After this, success can not seem to stay away from the 20-year-old Selena. She opens clothing boutiques with her own designs, wins a Grammy, and starts to record an English cross-over album. She and Chris even talk about having kids. But Abraham comes to Selena with suspicions that her business and fan club manager, Yolanda Saldavar, has been swindling money and writing odd cheques. Selena is incredulous until they confront Yolanda and her pleas of innocence seem doubtful; yet they still allow Yolanda to work for them as long as she accounts for all the finances. This brings the film back to its beginning with the 1995 performance at the Houston Astrodome, Selena’s shining moment as a cross-over artist. Suddenly, we are confronted with images from a newscast and the reporter stating that the beloved singer Selena has been shot by her employee Yolanda Saldavar after they had met to go over some finances. The finale of the biopic of this admired human being flashes scenes of her family receiving the news of her death in the hospital, a solitary microphone in an empty arena, and thousands of fans, with pictures of the real Selena, holding a candlelight vigil for the untimely death of a star in her prime.

Selena contains compelling plot similarities to La Bamba, another biopic of a Mexican-American star cut down in his prime. Yet these two singers accepted their cultural backgrounds in a different ways, with Ritchie trying to be more white while Selena embraced her Mexican roots (although they were foreign to her) and attempted to cross over to English recordings from there.
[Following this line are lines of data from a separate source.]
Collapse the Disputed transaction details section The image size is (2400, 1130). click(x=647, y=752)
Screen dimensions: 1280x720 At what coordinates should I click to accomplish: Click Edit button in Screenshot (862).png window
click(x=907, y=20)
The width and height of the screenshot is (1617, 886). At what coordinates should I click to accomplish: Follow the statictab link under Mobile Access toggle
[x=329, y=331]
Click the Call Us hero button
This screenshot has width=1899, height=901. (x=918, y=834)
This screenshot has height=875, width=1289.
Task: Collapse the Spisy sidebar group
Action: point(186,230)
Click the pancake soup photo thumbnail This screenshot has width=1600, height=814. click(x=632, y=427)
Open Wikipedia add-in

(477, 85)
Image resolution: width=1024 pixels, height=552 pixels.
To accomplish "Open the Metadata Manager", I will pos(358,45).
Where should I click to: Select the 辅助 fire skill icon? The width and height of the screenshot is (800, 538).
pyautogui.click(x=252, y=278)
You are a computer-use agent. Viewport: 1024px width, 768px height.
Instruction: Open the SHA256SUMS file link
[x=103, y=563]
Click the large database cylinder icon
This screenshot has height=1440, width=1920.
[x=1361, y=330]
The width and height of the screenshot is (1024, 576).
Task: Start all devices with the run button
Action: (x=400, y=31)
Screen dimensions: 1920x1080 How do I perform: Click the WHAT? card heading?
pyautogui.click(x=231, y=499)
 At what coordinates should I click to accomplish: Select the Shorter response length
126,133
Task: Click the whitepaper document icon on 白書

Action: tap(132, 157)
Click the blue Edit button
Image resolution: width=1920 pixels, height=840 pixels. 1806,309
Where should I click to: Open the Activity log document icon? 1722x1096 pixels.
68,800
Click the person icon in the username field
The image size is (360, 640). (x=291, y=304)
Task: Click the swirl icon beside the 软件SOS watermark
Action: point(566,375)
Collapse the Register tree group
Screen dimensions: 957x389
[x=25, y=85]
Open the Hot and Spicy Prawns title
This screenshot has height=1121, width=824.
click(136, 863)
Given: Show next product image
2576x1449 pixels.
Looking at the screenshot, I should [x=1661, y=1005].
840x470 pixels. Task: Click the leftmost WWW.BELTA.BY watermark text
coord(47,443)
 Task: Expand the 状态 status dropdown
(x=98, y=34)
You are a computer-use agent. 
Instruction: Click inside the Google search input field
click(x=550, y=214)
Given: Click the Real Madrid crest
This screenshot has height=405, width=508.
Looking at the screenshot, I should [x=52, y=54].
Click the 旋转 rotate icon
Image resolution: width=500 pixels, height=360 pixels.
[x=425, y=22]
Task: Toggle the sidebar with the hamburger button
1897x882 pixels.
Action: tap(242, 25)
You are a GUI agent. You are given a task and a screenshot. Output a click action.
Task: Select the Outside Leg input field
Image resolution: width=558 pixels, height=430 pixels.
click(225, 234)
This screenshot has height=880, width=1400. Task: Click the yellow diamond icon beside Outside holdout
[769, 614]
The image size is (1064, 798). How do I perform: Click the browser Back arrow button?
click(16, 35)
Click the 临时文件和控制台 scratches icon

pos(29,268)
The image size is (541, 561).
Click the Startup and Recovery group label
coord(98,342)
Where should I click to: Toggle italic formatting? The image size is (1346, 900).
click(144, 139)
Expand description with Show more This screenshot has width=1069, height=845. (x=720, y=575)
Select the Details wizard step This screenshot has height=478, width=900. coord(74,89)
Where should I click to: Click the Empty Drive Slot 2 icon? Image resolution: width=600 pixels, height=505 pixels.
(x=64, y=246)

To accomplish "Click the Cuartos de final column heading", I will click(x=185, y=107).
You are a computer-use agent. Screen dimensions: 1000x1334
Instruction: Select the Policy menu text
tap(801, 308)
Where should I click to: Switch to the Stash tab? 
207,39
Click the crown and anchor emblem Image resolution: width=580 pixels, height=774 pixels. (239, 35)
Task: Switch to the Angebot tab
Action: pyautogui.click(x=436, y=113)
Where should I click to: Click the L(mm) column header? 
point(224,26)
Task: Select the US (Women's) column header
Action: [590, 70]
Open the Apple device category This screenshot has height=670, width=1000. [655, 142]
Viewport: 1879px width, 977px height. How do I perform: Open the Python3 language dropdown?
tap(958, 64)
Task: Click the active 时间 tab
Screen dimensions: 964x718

Her father, who was plagued with ambivalence about his own dual identity, made sure that Selena was able to sing in Spanish from a young age, even teaching her to trill a Spanish ‘r’ at age eight. He insists that as Mexican-Americans they need to speak English perfectly for the whites and they need to speak Spanish perfectly for the Mexicans, and therefore they “gotta be twice as perfect as everybody else!” The film displays the sentiment that in the 1950s, crossing over was simply not possible for either Abraham or Ritchie Valens, but that by the 1990s Selena could prove that such opinions had been changed. Not only did she achieve a cultural cross-over, but she became the top Mexican-American performer of her time, male or female, and ultimately was accepted on both sides of the border for who she was.